The potential tariff revenue loss from this ban in the period 2017–20 is estimated at $48 billion for developing countries, while the least developed countries (LDCs) have lost an estimated $8 billion. This weakening of the fiscal revenue base will put pressure on care-relevant infrastructure, such as social security nets, disproportionately affecting women, the majority of whom work in the informal economy.
The most effective gender equality policies tend to consist of various forms of positive discrimination in national regulation, such as the gender-sensitive domestic services initiatives in trade agreements. But in 80% of its existing trade agreements, the United States asks for national treatment for American e-commerce firms, and in over 70% of its trade agreements, it does not offer any special provision to facilitate access to e-commerce for micro, small and medium enterprises (in which women tend to be concentrated).
Moreover, the JSI seeks to ban governments from requiring any access to source codes/algorithmic disclosures from transnational digital corporations, such as Google, with no exceptions or special or differential treatment for developing countries or the LDCs. This will obstruct technology transfer, which is an important driver for the development of local digital industry and job creation in developing countries.
In addition, the use of algorithmic techniques in global digital marketplaces can end up unfairly excluding and marginalizing women-run small businesses and women workers in the Global South, including through exclusion from work opportunities or low pay.
For example, there is a gender skew in the delivery of ads on Facebook: the platform displays Domino’s advertisements for delivery jobs – traditionally done by male workers – to a higher fraction of men than Instacart jobs. A majority of women-led enterprises have also been disadvantaged in the data-based scoring processes of Amazon’s buy box algorithm.
Shaping inclusive labor market futures for women in the Global South
Gendered digital inequalities at all levels – from firms and policy-making to skills and education – risk leaving women behind without appropriate policy interventions.
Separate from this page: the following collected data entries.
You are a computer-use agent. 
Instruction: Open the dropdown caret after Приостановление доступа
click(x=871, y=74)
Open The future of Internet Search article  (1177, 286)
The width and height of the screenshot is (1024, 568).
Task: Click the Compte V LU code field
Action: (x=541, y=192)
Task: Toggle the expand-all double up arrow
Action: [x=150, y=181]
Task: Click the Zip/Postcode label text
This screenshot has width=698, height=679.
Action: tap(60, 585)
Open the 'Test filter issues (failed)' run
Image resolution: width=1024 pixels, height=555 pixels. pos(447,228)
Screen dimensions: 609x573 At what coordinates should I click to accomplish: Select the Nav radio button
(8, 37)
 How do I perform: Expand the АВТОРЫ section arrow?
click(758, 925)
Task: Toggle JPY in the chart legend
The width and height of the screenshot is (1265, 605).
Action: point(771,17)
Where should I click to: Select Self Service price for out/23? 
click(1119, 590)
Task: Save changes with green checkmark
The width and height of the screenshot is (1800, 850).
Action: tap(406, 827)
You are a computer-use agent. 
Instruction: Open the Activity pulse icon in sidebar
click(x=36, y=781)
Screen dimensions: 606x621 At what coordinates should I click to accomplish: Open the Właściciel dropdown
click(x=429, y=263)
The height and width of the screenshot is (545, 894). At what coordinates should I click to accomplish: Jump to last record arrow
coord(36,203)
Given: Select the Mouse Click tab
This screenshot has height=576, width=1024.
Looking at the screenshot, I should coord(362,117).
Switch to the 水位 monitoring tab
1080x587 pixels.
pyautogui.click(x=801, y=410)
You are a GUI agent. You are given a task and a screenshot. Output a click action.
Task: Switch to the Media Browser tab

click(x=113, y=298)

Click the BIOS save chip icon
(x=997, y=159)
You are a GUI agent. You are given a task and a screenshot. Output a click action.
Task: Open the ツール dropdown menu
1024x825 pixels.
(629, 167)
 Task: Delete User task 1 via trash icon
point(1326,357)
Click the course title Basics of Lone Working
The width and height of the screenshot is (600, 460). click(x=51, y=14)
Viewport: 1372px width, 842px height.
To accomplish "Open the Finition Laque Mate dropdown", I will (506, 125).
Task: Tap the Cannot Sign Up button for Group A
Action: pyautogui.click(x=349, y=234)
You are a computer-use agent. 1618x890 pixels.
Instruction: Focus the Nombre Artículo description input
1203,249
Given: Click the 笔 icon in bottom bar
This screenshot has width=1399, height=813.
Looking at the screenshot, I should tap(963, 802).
The digital divide faced by women in the Global South is five-staged and dynamic, manifesting in the form of access to technology, adoption of technology, participation in the ICT sector, dividends from participation, and technology-related rule-making.
There is a need for targeted digital connectivity policies and new investments in digital industrialization to open up opportunities for women’s entrepreneurship and participation in the digital economy.
National policies need to address gender inequalities in digital access through communal public funds dedicated to expanding internet connectivity. Higher enrolments of women in STEM, as well as technical and vocational education and training, will help to increase the exposure of women to technology from an earlier stage, and promote meaningful representation in national ICT ministries and global rule-making.
Similarly, decisions to automate production at the firm level need to incorporate women in decision-making, while gender-sensitive training in firms can ensure that women workers are equipped to take up new jobs created by digitalization.
National digital trade policy frameworks need to retain policy space to navigate issues on customs duties, data flows, data localization, and source-code sharing. The freedom to impose customs duties on imported digital products could be an important channel through which developing countries can raise taxes, which could then be spent on other priorities. Having the right to access algorithms can enable governments in developing countries to protect the economic and social future of women workers.